**Work request:** A faithful, word-for-word copy of the data below is required, without pictures.

**Stored data:**
+ + + +

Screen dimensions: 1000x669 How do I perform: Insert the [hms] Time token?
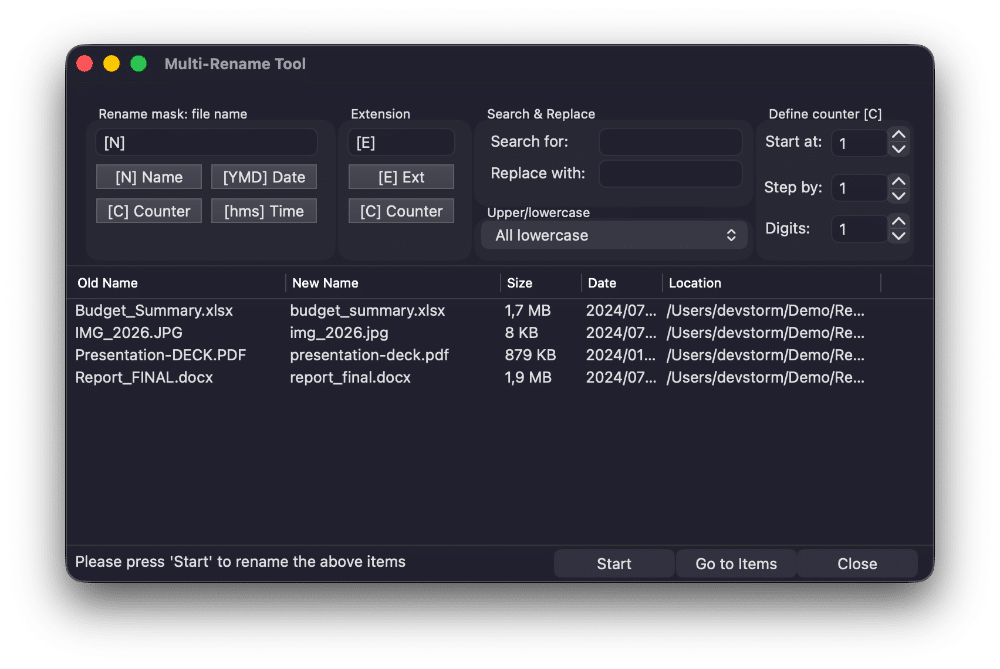[263, 210]
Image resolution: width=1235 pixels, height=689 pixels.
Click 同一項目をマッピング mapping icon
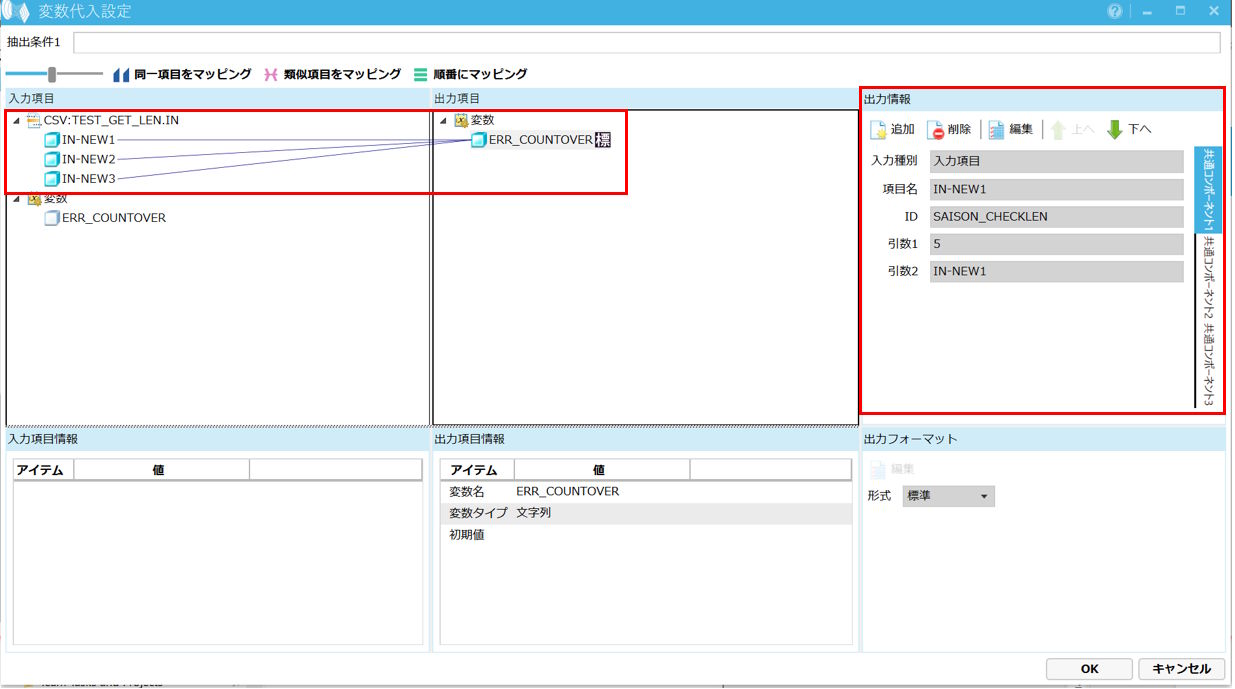click(x=121, y=74)
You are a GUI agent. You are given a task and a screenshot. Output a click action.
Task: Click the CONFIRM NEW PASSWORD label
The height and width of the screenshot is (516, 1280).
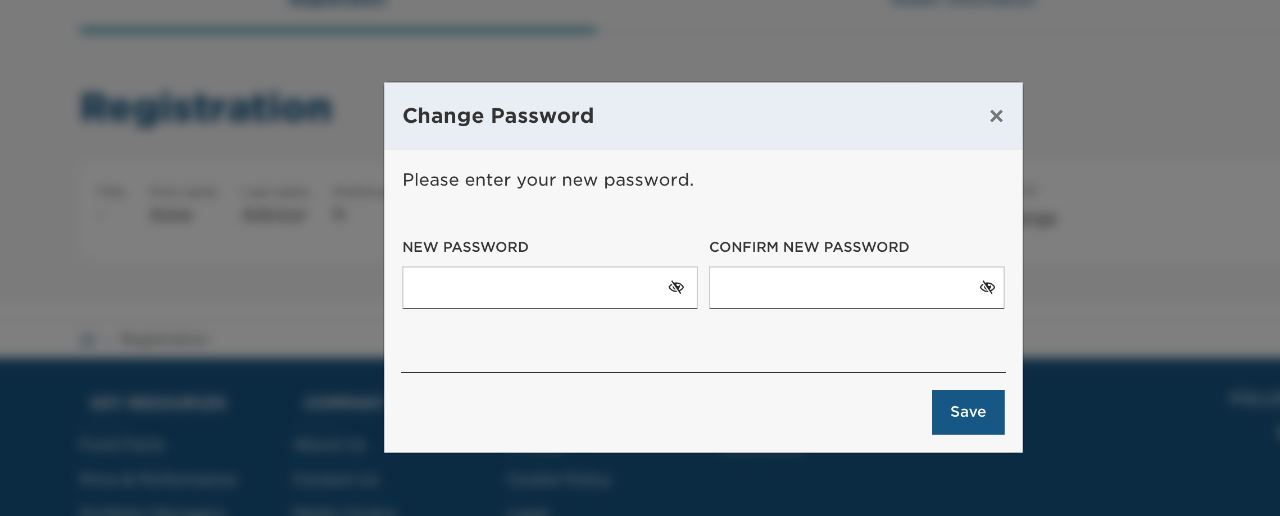tap(809, 247)

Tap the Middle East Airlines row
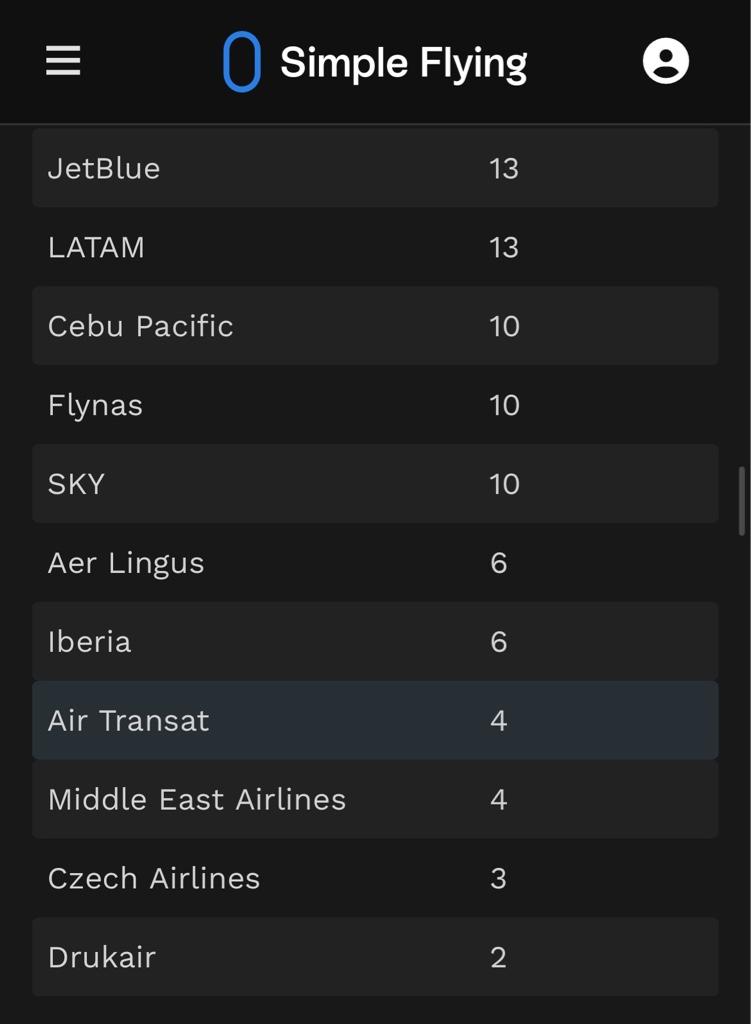click(376, 799)
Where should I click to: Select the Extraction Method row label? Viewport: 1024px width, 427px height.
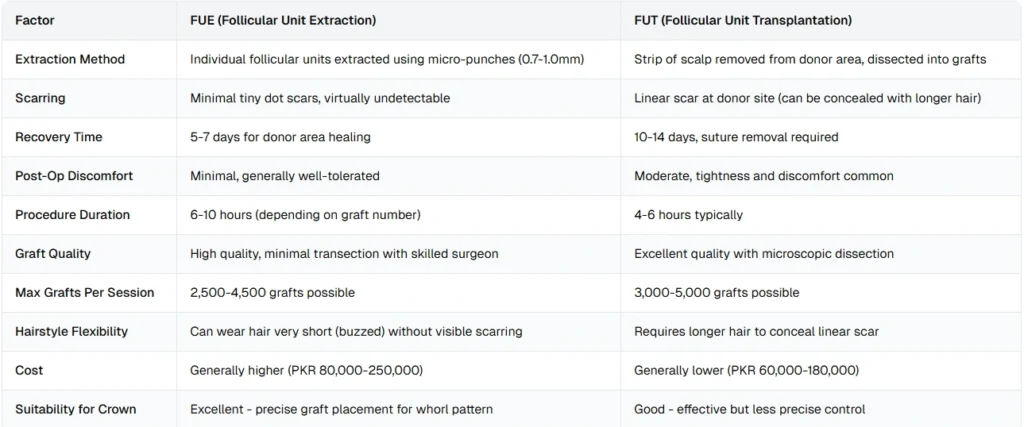(70, 59)
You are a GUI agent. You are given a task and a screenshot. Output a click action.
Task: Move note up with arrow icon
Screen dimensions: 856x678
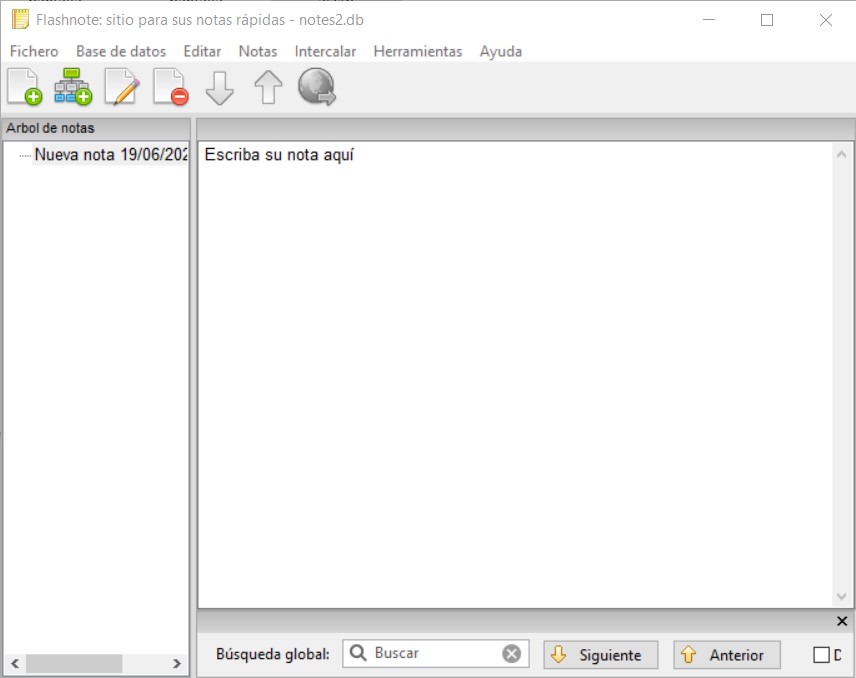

+ + + +

**Final answer:**
Screen dimensions: 1000x669 How do I perform: Insert the [hms] Time token?
[263, 210]
Image resolution: width=1235 pixels, height=689 pixels.
Click 同一項目をマッピング mapping icon
click(x=121, y=74)
You are a GUI agent. You are given a task and a screenshot. Output a click action.
Task: Click the CONFIRM NEW PASSWORD label
The height and width of the screenshot is (516, 1280).
tap(809, 247)

Tap the Middle East Airlines row
click(376, 799)
Where should I click to: Select the Extraction Method row label? Viewport: 1024px width, 427px height.
(70, 59)
You are a GUI agent. You are given a task and a screenshot. Output a click action.
Task: Move note up with arrow icon
Screen dimensions: 856x678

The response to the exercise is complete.